§ **Provided text**
_ _ _

Like depression in teens, teenage anxiety is a pretty common experience for adolescents. Whether it’s the jitters when it’s time to get in front of the class to present a report or the butterflies that show up when talking to that cute gal or guy in the lunchroom, it’s a pretty universal experience. But it’s not this simple for some teenagers.
Anxiety can be debilitating and actually lead to a very real depression. I remember the first time I asked a girl out in the 6th grade. I was absolutely terrified! I’d call and hang up before it would even ring (we didn’t have caller id or cell phones back then), then try again, and hang up. Asking her out in person was out of the question! When I finally had the nerve to stay on the phone, my heart started pounding out of my chest, I was sweating, my breathing was rapid and my voice trembling. I thought this was what ALL guys went through . . . all of the adults kept telling me, “Everybody gets nervous! You’ll be fine! Just do it, it’s easier if you just jump in.” Well intended words, but they were extremely confusing for me since nothing felt normal.
What I was suffering from was intense social anxiety, and while everybody did get nervous when asking somebody out, not everybody had dealt with the intensity that I did. Adults are correct to not coddle a tween or teen dealing with anxiety. But what does need to happen is taking them seriously and not minimizing their experience. It may be normal anxiety, but if it’s not, taking the time to listen to them will help a great deal, and it will help you know what to do. In either case, you’ll need to teach them self-soothing skills that we’ll discuss below.

_ _ _

§ **Supplied records**
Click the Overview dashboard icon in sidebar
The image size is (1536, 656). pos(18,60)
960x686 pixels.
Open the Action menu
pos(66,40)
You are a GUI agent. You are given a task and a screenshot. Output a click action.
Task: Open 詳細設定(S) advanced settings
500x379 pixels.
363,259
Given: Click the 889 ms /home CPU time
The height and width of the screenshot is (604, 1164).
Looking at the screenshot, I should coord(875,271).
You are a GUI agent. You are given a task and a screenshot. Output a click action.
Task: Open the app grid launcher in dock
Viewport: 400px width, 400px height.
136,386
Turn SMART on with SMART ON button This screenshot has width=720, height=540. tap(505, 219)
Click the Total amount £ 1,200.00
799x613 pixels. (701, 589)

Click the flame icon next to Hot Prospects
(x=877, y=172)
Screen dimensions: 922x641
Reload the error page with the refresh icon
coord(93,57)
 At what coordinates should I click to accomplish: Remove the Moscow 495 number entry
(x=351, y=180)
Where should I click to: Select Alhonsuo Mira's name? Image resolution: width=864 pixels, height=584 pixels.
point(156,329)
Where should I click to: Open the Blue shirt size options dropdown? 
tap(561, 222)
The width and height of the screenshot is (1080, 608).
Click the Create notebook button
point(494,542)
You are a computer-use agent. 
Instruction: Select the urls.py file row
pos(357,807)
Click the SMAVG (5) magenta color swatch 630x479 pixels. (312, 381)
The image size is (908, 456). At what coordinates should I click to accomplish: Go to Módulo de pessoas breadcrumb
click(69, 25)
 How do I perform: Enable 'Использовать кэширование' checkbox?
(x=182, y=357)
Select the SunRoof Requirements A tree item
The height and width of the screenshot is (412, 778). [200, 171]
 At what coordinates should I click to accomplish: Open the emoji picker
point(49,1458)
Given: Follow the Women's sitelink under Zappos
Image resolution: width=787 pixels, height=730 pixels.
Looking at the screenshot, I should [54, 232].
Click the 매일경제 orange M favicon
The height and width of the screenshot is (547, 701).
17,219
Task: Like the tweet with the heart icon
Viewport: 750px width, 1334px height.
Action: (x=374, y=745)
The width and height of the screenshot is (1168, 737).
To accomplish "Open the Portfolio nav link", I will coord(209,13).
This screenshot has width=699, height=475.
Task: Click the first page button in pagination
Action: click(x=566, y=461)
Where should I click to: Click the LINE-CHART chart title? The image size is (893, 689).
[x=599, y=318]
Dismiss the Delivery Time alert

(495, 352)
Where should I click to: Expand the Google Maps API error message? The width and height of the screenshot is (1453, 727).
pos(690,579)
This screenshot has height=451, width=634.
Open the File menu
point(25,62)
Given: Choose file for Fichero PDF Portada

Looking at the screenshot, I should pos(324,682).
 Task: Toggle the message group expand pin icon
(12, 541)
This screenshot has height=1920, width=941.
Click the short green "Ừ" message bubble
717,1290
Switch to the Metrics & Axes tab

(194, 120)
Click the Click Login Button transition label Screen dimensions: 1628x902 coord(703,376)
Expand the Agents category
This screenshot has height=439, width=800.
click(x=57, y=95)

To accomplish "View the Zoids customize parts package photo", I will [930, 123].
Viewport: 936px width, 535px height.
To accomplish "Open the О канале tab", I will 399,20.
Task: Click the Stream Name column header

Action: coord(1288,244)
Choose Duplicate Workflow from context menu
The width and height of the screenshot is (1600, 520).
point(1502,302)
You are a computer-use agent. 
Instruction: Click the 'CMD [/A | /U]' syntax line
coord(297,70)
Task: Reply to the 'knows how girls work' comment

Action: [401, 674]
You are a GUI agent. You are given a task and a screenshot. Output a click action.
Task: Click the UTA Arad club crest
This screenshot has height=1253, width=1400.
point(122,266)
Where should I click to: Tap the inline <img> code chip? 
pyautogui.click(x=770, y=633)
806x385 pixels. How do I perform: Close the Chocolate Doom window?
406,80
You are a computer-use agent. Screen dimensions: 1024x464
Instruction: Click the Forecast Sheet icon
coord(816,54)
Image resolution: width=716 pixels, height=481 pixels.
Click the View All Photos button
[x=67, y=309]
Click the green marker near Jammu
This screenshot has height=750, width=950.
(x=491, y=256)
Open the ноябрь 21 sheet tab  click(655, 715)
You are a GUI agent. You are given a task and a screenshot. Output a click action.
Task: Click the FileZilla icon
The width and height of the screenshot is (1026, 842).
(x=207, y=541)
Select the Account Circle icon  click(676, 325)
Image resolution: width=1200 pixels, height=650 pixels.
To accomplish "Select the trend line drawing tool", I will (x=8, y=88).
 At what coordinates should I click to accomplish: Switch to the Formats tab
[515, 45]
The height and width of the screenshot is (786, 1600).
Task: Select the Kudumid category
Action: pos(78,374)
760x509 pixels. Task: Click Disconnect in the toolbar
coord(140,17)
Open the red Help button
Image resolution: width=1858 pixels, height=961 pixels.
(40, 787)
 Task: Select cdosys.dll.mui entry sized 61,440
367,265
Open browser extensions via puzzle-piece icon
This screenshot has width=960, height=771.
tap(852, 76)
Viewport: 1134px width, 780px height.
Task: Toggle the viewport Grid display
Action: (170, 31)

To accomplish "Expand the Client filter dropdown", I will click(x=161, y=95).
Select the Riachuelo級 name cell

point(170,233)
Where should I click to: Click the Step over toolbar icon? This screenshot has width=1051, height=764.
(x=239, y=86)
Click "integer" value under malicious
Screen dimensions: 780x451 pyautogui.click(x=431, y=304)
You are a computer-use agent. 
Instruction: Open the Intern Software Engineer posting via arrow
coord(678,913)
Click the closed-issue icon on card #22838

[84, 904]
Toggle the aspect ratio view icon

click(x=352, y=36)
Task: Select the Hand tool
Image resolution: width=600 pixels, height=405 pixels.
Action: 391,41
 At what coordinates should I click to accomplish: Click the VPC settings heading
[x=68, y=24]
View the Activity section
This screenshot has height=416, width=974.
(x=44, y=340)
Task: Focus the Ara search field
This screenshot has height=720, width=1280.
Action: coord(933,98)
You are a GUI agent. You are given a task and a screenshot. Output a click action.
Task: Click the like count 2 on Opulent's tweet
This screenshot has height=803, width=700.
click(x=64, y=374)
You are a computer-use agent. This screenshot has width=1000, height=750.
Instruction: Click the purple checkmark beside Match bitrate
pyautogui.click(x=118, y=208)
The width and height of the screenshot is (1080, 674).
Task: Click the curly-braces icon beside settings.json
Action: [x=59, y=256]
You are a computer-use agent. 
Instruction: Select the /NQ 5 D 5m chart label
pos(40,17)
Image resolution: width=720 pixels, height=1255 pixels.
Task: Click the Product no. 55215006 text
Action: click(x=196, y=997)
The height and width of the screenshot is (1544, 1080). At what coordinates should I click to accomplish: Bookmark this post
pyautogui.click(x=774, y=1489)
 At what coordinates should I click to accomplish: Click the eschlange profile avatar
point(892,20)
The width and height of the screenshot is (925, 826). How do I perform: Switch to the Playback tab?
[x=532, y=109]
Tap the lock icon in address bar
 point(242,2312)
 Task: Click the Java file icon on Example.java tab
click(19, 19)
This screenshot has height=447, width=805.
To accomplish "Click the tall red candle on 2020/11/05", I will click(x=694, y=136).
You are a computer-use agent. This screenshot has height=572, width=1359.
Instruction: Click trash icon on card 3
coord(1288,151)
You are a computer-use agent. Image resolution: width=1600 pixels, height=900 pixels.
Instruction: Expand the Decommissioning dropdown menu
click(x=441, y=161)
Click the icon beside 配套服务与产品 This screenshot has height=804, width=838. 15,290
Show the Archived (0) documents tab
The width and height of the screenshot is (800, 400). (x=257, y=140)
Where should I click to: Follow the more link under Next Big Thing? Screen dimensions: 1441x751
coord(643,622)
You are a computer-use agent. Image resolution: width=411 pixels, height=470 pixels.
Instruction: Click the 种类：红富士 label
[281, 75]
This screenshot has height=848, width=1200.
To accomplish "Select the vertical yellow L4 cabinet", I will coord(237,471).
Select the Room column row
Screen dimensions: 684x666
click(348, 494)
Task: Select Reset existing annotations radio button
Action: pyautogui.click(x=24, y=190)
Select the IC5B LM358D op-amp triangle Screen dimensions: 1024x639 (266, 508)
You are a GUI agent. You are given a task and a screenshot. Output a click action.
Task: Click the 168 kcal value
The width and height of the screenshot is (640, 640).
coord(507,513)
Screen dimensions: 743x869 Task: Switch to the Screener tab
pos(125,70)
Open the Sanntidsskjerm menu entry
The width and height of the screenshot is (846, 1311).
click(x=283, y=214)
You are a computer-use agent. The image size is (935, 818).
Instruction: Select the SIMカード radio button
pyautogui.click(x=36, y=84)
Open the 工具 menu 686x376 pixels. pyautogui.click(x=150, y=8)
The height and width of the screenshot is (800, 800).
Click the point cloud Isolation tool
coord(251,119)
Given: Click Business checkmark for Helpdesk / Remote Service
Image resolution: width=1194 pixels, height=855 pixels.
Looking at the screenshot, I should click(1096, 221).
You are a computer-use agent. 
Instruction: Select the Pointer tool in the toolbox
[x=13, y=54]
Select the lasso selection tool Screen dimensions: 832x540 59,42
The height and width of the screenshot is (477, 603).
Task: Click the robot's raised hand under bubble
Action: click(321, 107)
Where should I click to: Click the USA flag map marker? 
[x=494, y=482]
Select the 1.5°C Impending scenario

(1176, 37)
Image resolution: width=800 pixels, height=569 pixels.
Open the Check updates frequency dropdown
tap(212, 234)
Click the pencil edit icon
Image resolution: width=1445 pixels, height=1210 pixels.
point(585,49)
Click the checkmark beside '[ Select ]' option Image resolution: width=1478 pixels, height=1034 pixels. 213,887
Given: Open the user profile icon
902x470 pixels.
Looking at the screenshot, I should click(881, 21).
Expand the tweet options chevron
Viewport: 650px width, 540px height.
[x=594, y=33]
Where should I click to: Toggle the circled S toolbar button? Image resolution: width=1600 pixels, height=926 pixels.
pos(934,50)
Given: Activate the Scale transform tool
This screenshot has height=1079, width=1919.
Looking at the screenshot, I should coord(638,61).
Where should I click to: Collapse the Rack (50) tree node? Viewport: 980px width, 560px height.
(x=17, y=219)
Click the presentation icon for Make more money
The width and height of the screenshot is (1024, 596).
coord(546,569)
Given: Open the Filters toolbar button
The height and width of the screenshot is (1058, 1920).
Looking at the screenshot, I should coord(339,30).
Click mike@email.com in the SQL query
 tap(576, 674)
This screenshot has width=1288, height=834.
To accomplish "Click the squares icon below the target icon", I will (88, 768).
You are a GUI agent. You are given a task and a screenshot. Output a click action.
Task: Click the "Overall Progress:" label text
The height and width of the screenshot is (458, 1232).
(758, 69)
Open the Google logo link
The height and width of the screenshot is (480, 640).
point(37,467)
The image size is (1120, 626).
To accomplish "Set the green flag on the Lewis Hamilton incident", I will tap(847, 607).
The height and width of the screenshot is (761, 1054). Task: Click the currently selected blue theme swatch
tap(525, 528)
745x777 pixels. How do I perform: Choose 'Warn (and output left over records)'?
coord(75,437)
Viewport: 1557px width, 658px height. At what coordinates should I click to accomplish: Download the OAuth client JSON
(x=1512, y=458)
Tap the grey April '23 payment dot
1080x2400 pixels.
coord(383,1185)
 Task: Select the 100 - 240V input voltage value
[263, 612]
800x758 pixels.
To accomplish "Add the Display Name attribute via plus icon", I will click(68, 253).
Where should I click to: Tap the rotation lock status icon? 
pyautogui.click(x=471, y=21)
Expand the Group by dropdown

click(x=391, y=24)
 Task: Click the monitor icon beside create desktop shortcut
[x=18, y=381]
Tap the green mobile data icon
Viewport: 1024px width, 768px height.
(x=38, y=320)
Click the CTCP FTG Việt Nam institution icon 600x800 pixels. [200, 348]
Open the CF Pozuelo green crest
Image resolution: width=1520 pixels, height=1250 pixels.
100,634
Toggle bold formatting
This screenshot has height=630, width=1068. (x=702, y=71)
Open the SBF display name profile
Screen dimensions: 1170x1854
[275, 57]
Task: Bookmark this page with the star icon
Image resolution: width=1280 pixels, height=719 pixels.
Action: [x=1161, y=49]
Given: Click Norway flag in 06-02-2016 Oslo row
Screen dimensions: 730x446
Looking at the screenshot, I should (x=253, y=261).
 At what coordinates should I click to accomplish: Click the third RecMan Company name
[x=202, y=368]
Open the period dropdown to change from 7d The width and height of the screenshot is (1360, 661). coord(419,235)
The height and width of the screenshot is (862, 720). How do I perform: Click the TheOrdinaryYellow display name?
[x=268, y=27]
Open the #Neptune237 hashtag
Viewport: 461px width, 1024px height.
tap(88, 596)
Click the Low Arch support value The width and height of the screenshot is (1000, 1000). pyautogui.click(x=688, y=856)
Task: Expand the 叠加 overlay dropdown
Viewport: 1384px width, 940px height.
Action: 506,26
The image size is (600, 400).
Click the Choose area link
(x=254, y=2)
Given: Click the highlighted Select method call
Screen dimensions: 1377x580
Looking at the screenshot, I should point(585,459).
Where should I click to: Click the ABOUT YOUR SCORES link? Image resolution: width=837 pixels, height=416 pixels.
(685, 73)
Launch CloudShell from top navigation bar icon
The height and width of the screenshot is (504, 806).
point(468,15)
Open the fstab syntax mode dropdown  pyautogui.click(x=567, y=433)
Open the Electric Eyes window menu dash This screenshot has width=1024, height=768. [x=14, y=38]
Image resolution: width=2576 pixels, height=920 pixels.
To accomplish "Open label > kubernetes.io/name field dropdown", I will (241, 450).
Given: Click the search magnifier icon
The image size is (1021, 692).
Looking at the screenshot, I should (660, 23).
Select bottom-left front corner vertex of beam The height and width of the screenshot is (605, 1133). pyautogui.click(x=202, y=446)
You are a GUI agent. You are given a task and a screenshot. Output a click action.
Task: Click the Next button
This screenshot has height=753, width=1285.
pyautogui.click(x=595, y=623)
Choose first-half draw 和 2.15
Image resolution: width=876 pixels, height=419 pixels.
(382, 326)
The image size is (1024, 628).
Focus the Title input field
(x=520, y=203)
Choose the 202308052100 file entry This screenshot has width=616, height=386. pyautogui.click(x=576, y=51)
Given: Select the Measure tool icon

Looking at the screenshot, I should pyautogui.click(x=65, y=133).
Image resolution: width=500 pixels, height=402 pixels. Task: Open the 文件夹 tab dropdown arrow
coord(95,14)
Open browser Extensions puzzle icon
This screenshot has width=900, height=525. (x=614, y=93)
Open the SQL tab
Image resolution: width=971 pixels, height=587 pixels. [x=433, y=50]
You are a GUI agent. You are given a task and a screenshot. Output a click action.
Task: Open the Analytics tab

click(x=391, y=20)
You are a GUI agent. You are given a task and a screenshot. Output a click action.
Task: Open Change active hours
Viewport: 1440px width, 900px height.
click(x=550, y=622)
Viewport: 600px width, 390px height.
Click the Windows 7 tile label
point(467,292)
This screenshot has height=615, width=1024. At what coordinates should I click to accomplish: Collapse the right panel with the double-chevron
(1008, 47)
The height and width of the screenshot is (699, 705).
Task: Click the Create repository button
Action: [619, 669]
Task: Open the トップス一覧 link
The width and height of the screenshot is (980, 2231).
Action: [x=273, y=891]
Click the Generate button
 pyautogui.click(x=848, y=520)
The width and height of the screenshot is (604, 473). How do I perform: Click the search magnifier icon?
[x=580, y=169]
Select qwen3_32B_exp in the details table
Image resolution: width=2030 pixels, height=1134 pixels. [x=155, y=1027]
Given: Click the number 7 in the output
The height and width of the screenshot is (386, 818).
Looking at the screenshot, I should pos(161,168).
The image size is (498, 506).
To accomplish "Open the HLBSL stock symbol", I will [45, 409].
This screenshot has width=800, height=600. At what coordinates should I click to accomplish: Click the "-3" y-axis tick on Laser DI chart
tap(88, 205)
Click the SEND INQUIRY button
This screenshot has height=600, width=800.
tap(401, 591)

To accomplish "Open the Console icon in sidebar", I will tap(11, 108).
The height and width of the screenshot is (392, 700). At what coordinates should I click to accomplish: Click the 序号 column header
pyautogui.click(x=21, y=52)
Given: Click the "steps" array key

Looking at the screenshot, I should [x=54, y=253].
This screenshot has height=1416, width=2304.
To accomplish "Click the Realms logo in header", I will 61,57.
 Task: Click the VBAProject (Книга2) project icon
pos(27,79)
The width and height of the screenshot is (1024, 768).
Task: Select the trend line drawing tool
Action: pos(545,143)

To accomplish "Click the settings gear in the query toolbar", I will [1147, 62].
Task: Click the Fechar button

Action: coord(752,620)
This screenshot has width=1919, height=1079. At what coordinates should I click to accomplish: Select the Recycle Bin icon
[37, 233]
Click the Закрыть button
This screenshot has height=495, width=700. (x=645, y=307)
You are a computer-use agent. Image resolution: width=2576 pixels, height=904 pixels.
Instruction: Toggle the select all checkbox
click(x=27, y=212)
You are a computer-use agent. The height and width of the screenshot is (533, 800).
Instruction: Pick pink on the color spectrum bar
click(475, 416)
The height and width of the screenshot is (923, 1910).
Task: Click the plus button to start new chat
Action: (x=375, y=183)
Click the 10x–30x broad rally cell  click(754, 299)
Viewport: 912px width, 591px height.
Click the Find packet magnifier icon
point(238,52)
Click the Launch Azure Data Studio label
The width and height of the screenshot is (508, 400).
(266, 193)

_ _ _

§ **The task**
Revise the text on teenage anxiety between "Like depression in" and "for some teenagers.", inclusive, so that "cafeteria" takes the place of "lunchroom".

§ **Reply to the task**
Like depression in teens, teenage anxiety is a pretty common experience for adolescents. Whether it’s the jitters when it’s time to get in front of the class to present a report or the butterflies that show up when talking to that cute gal or guy in the cafeteria, it’s a pretty universal experience. But it’s not this simple for some teenagers.